MANGO: Learning Disentangled Image Transformation Manifolds with Grouped Operators
Brighton Ancelin, Yenho Chen, Peimeng Guan, Chiraag Kaushik, Belen Martin-Urcelay, Alex Saad-Falcon, Nakul Singh
TL;DR
MANGO tackles the challenge of learning semantically meaningful image transformations by enforcing disentanglement through grouped, block-diagonal operators that act on distinct latent subspaces. It introduces a one-phase training objective that jointly optimizes reconstruction and latent transformation consistency, enabling end-to-end learning and dramatically faster training (up to $100\times$ faster than prior MAE approaches and even up to $1500\times$ for certain settings).

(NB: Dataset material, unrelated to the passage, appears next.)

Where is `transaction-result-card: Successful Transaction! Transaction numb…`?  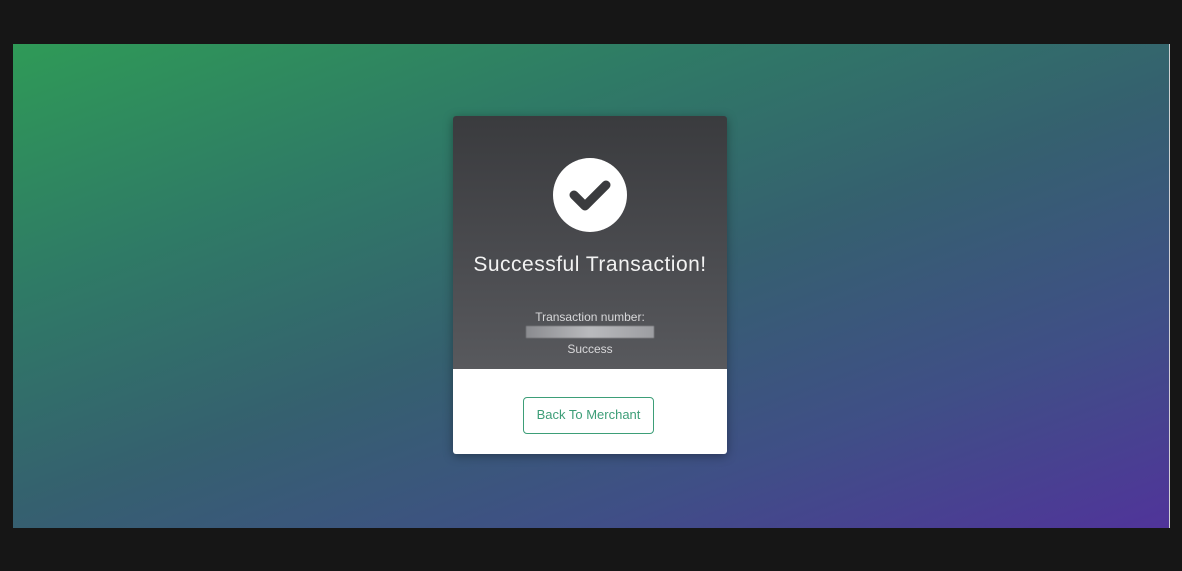
transaction-result-card: Successful Transaction! Transaction numb… is located at coordinates (590, 285).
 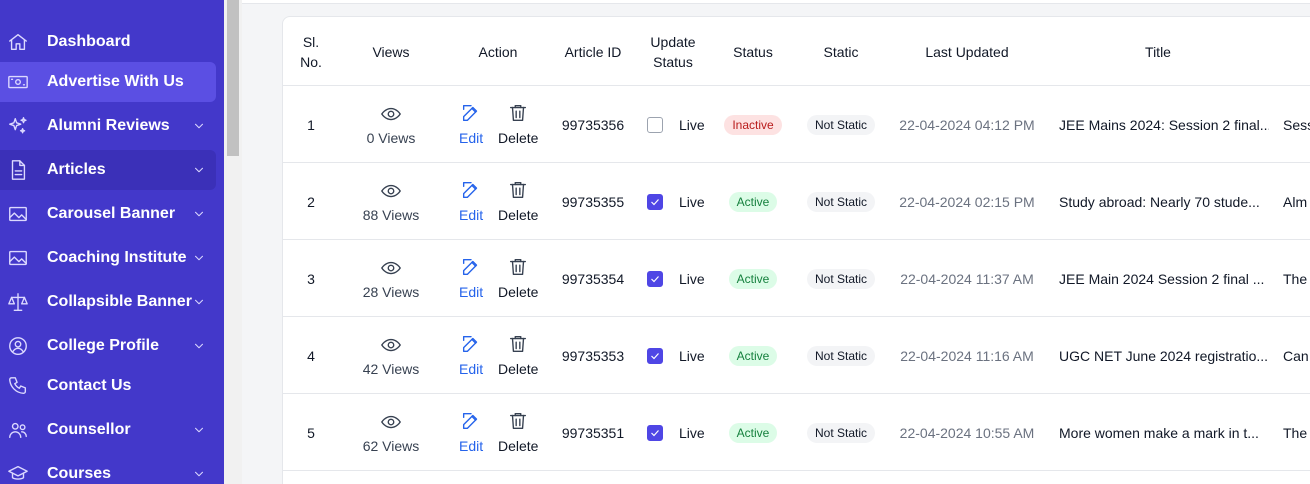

The approach yields composable, interpretable transformations that extrapolate beyond training data, with empirical evidence on MNIST showing improved disentanglement (higher MIG) and robust reconstruction. This framework offers a scalable, interpretable pathway for semantically meaningful transformation learning with practical impact for data augmentation and scientific visualization.
Abstract
Learning semantically meaningful image transformations (i.e. rotation, thickness, blur) directly from examples can be a challenging task. Recently, the Manifold Autoencoder (MAE) proposed using a set of Lie group operators to learn image transformations directly from examples. However, this approach has limitations, as the learned operators are not guaranteed to be disentangled and the training routine is prohibitively expensive when scaling up the model. To address these limitations, we propose MANGO (transformation Manifolds with Grouped Operators) for learning disentangled operators that describe image transformations in distinct latent subspaces. Moreover, our approach allows practitioners the ability to define which transformations they aim to model, thus improving the semantic meaning of the learned operators. Through our experiments, we demonstrate that MANGO enables composition of image transformations and introduces a one-phase training routine that leads to a 100x speedup over prior works.